# Back to black shoe polish



## hogan (Oct 31, 2006)

About 4 months ago before we went to the uk for Xmas I read a item about mixing black shoe polish and dubbin 50/50 add a tablespoon of ???????? Put in microwave until it turns to a jelly put on black trim it lasts years.
While in uk I bought said dubbin and now I am home I can't find the item have spent days searching Internet but nothing. Any ideas as I can't remember what the tablespoon of ????????? Was.
I know I know I'm getting old.


----------



## Stanner (Aug 17, 2006)

hogan said:


> About 4 months ago before we went to the uk for Xmas I read a item about mixing black shoe polish and dubbin 50/50 add a tablespoon of ???????? Put in microwave until it turns to a jelly put on black trim it lasts years.
> While in uk I bought said dubbin and now I am home I can't find the item have spent days searching Internet but nothing. Any ideas as I can't remember what the tablespoon of ????????? Was.
> I know I know I'm getting old.


I'm just thankful you used more than 4 ????'s

The alternative doesn't bear thinking about, but could be useful in helping to maintain some "personal space" on aires :wink:


----------



## TheNomad (Aug 12, 2013)

Crack cocaine?


----------



## vicdicdoc (May 14, 2005)

Week old poo


----------



## bob-in-dav (Aug 11, 2013)

• [Supplied data]
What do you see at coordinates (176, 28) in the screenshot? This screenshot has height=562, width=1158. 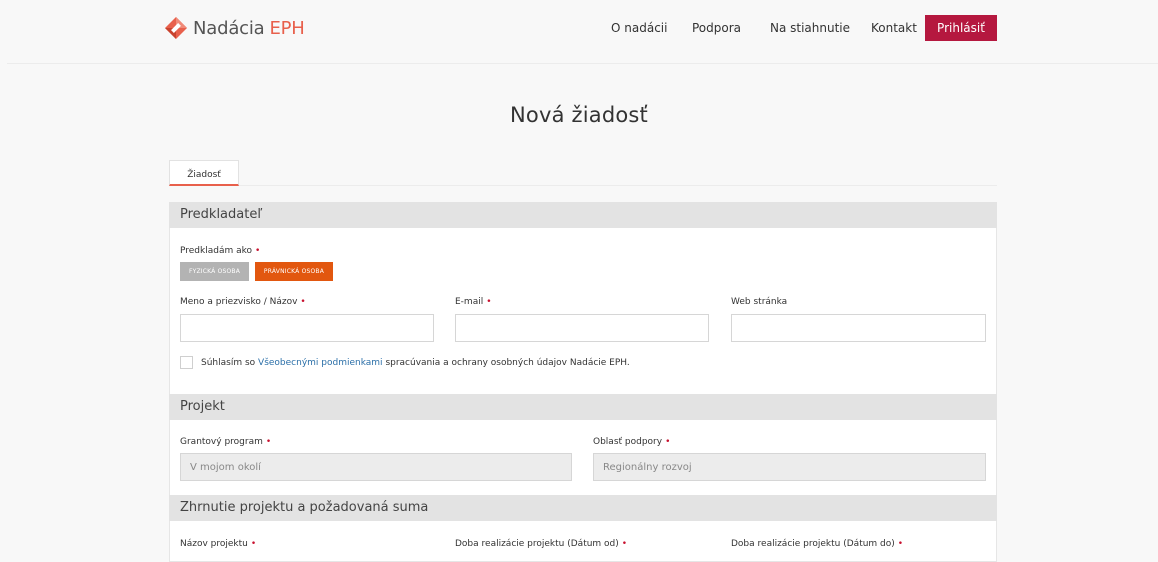 I see `diamond-logo-icon` at bounding box center [176, 28].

• [Task prompt] Copy from the shoe polish thread the passage that begins at the words "I'm just thankful" and stops after the words "Crack cocaine?".

• [Solution to the problem]
I'm just thankful you used more than 4 ????'s

The alternative doesn't bear thinking about, but could be useful in helping to maintain some "personal space" on aires :wink:


----------



## TheNomad (Aug 12, 2013)

Crack cocaine?